The opening plenary session for the 2018 CFHA Annual Conference in Rochester, New York was led by internationally-renown expert on teamwork, Eduardo Salas from Rice University. His presentation was a fire hydrant of incredible information on the science of teamwork and included insightful advice on how to help a team of experts become an expert team.
Research on teamwork has grown exponentially since the late 1970s when researchers began studying teams in context, their natural environments. Scientific findings began emerging the next decade and since then has yielded important findings on what drives team effectiveness, a common language for directing teams, a plan for promoting teamwork in practice, and evidence that demonstrates teams are effective. For a concise review of current evidence, check out the special issue in American Psychologist journal that was co-edited by Dr. Salas and Dr. Susan McDaniel.

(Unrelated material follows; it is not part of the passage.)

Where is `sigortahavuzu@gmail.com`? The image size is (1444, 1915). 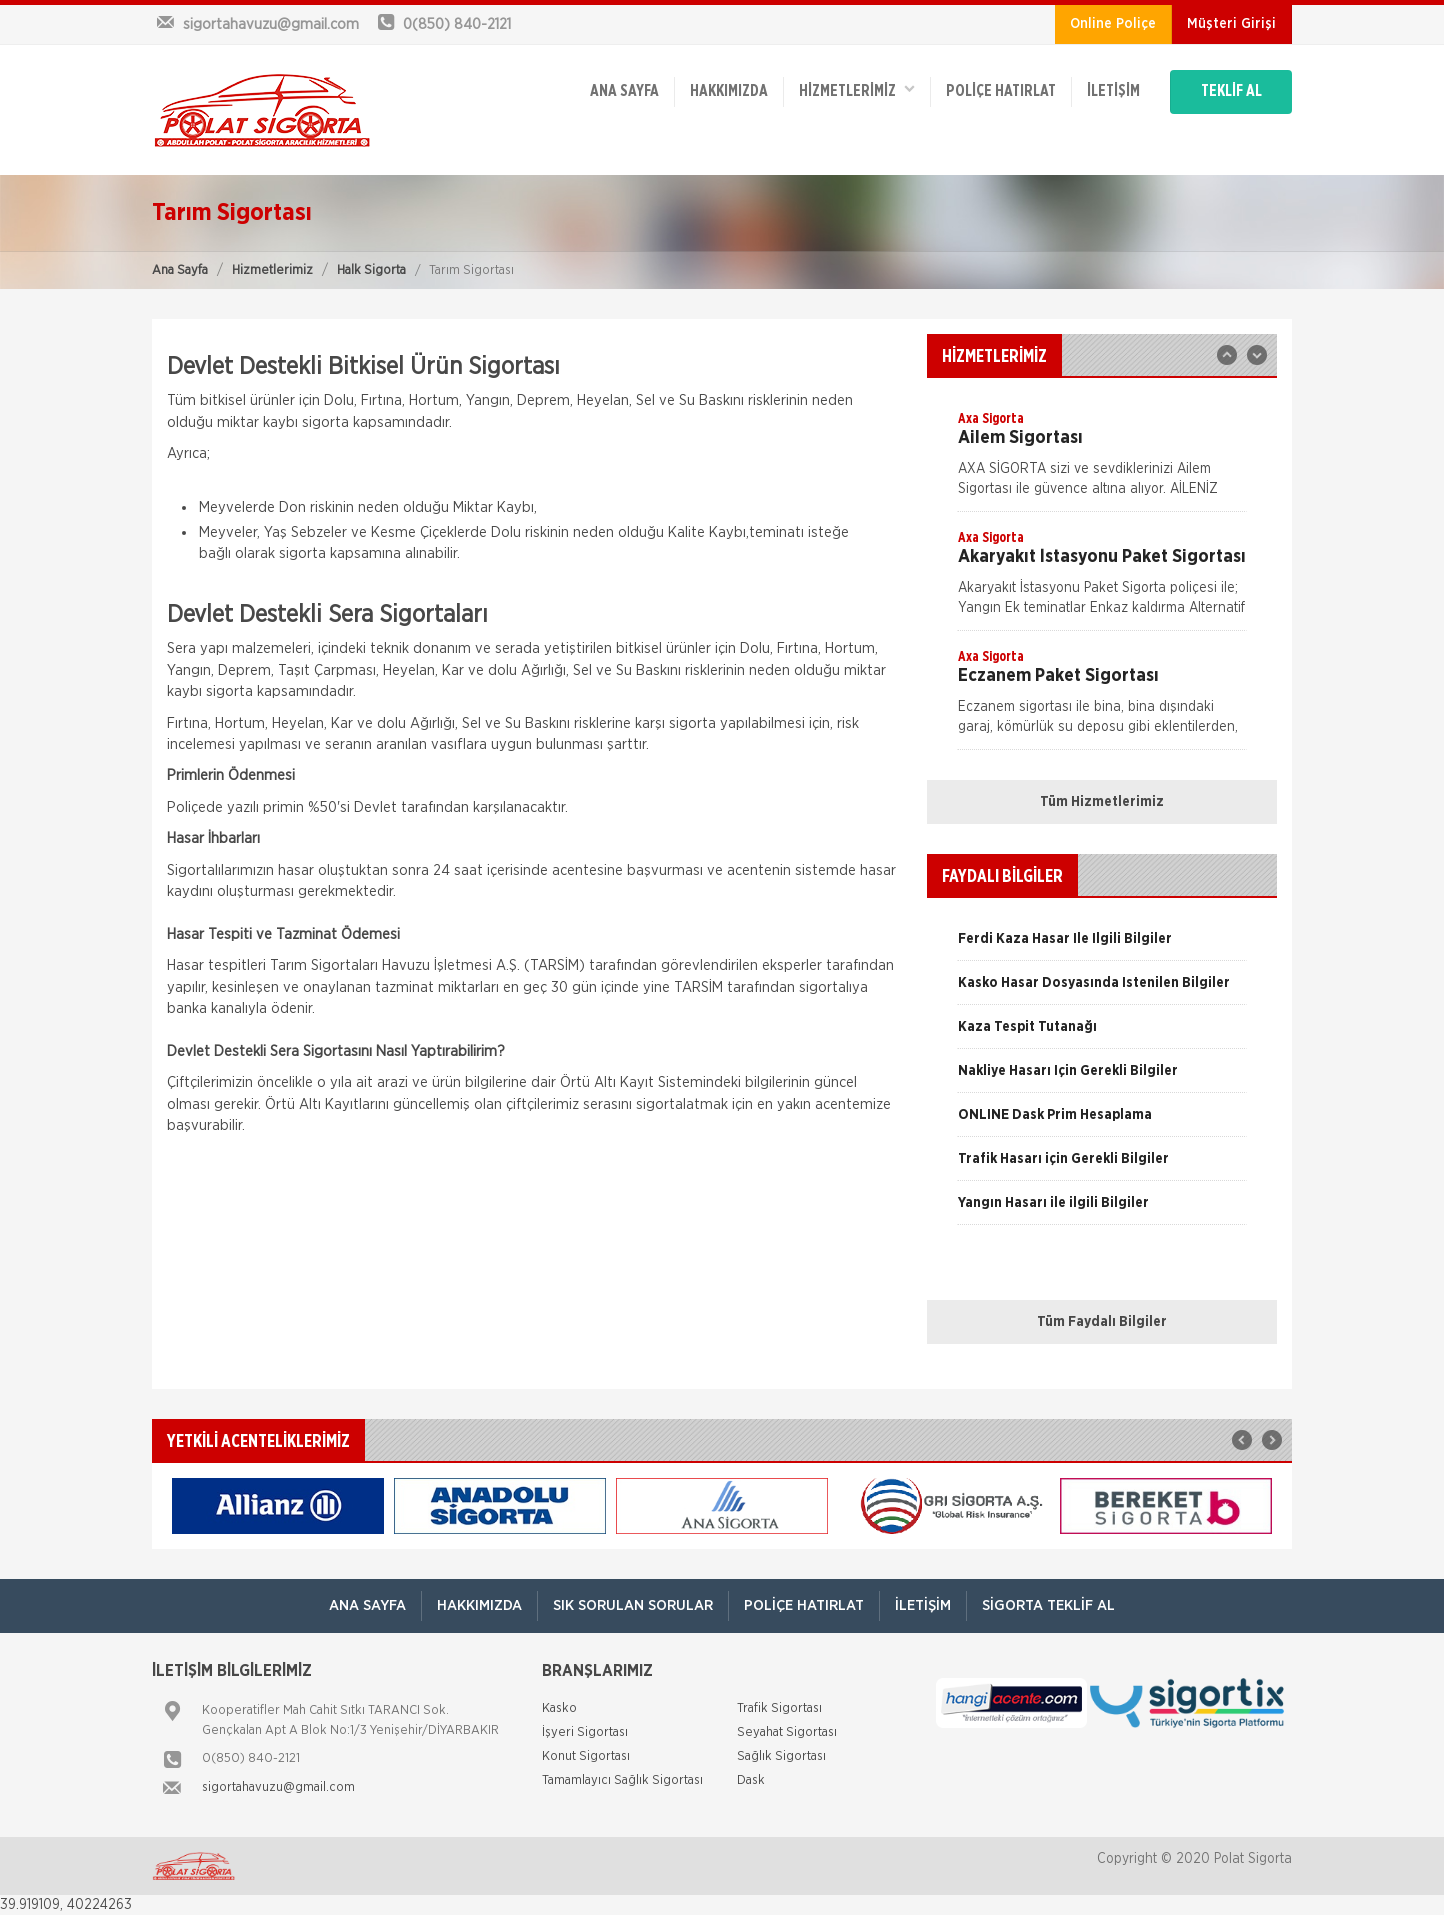 sigortahavuzu@gmail.com is located at coordinates (278, 1787).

There is a compelling case, supported by multiple meta-analyses, for healthcare organizations to implement evidence-based strategies for designing and sustaining teams. One major meta-analysis of 130 studies demonstrated that better teamwork processes increases likelihood for success by 25%.
Dr. Salas shared several observations he has made over the many years in this field. First, it appears that collaboration expectations are rising and organizations are using teams more than ever; however, many teams perform sub-optimally draining energy and time from an organization. Second, achieving collaboration and teamwork is not a linear event; it is a complex phenomenon including multiple inputs, processes, and outputs. Dr. Salas has observed that the best teams include leadership exemplars and constructive conversations that allow teams to self-adjust and improve.
The current question driving research today in teamwork science is this: how do we turn a team of experts into an expert team? It appears that teams are not created equal and differentiate by the degree of coordination and task interdependence. In other words, “to what extent are team members reliant on one another and need to work together?” As you think about your own teams, you can begin to identify the ways in which team members complement one another and share a mutual goal for success.
If you are considering ways to improve your own teams, consider some of the following ideas:
- Team excel when there are clear roles, responsibilities, and reasons for existing
- A strong coach/leader can facilitate teamwork and exemplify the ability to self-correct
- Teams follow a cycle of pre-brief > performance > debrief
- Avoid “weaponizing” performance data to drive team success
- A pre-launch event is a great way to energize your team kick things off the right way
- Use the Seven C’s to train your teams and clarify their roles
- Teach your teams how to huddle and debrief, a skill that does not come naturally
Dr. Salas believes that most problems in the US healthcare system are the result of poor or non-existing teamwork (e.g., medical errors; lack of care coordination and communication). If there is any industry that needs better teamwork, it is healthcare. Luckily, CFHA is in the business of helping teams thrive.